Hi Evan (and Karl) I think I agree as well. And yes, it was John who pointed to the 'thousands' of names (ore more) registered by criminals that raise more than just trademark issues. Holly On 22/01/2013, at 6:31 AM, Evan Leibovitch wrote:
I'm with you -- I think -- if you change "rights violation" to something more general. Fraud and bad-faith uses of domain names is not limited to the appropriation of trademarks. That may dominate the current industry and governement discourse within ICANN but it doesn't IMO reflect the kind of end-user-generated problems that John has been indicating.

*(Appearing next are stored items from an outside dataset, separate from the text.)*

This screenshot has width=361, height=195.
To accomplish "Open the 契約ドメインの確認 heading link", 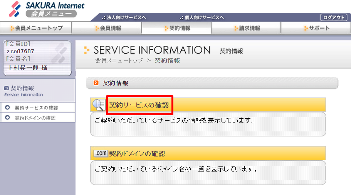I will tap(137, 153).

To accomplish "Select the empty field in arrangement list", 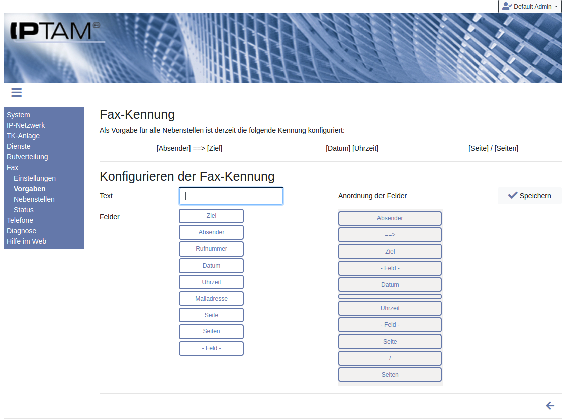I will [390, 297].
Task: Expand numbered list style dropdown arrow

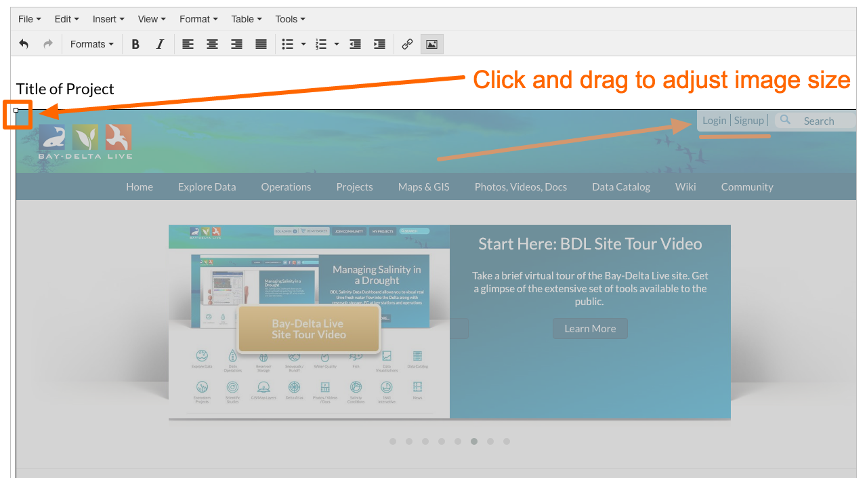Action: (337, 44)
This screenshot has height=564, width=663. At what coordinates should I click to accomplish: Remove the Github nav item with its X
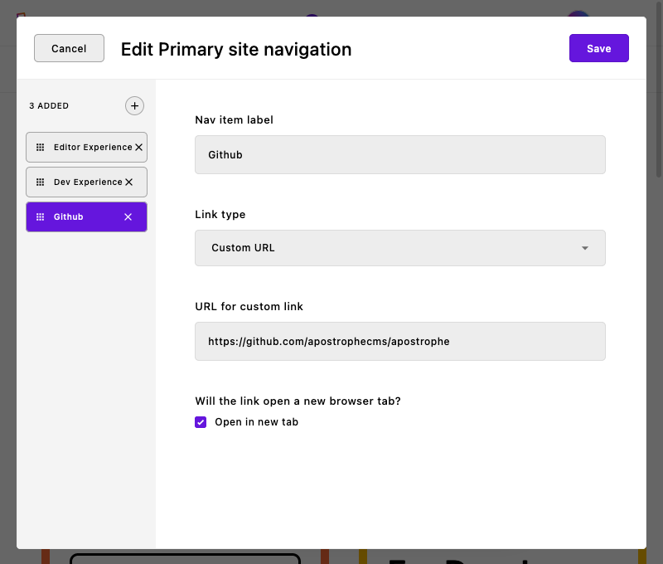[128, 216]
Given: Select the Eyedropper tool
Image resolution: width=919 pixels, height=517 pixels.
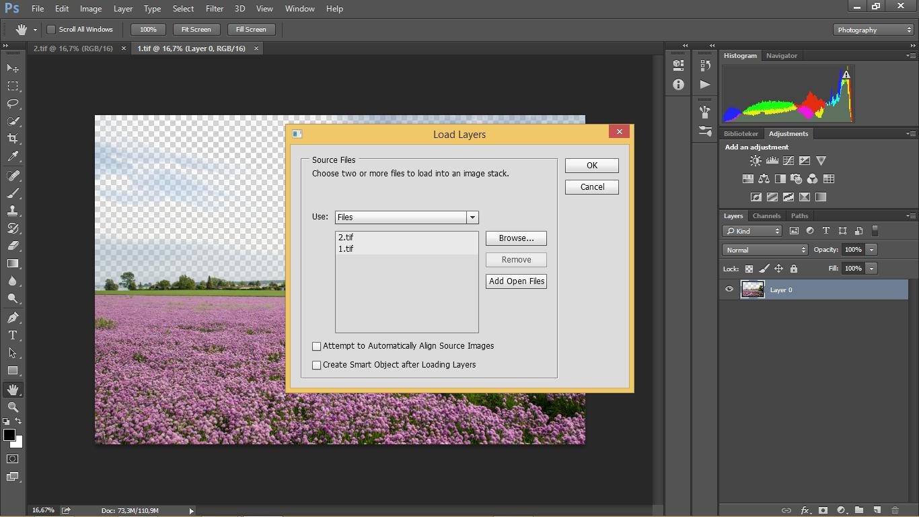Looking at the screenshot, I should click(13, 157).
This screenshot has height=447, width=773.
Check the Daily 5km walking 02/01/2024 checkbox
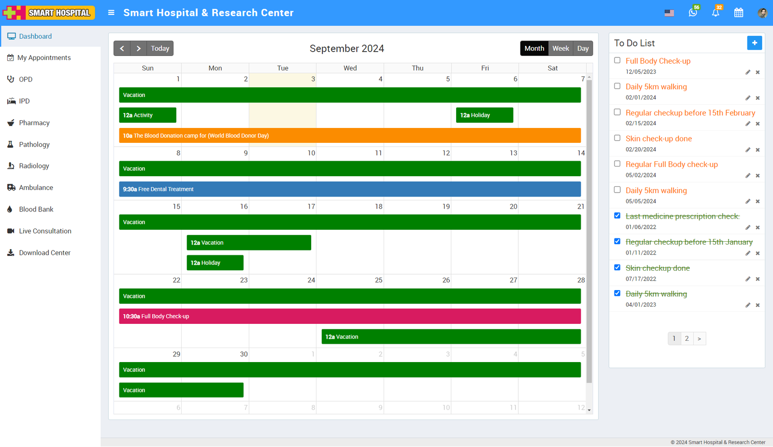pos(617,86)
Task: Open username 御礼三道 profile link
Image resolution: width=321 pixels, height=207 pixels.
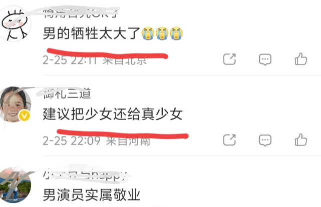Action: [x=67, y=94]
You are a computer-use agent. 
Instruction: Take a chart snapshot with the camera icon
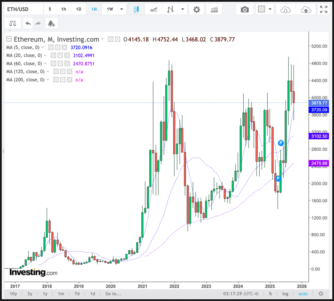[245, 9]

If your intent is to limit access to WHOIS to the investigation of trade-name abuse, I can't go along with that narrow a definition.
- Evan
On 21 January 2013 14:10, Karl Auerbach <karl@cavebear.com> wrote: On 01/20/2013 11:51 AM, Holly Raiche wrote:
Your steps are exactly what I had in mind. You're right - it will take time, and cost. But could we all please start on this journey.
I forgot one more step:
That the person making the data inquiry agree to a binding contract/terms-of-service that obligates that person to use the data obtained via the inquiry for the sole and exclusive purpose of resolving the specific rights violation being complained of, that the data will not be retained after that resolution, and that the data will not be conveyed to third parties or integrated into any aggregate data. In addition that contract/terms-of-service should explicitly create third party beneficiary rights of enforcement and to receive attorney fees and costs should the person making the inquiry violate the contract/terms-of-service.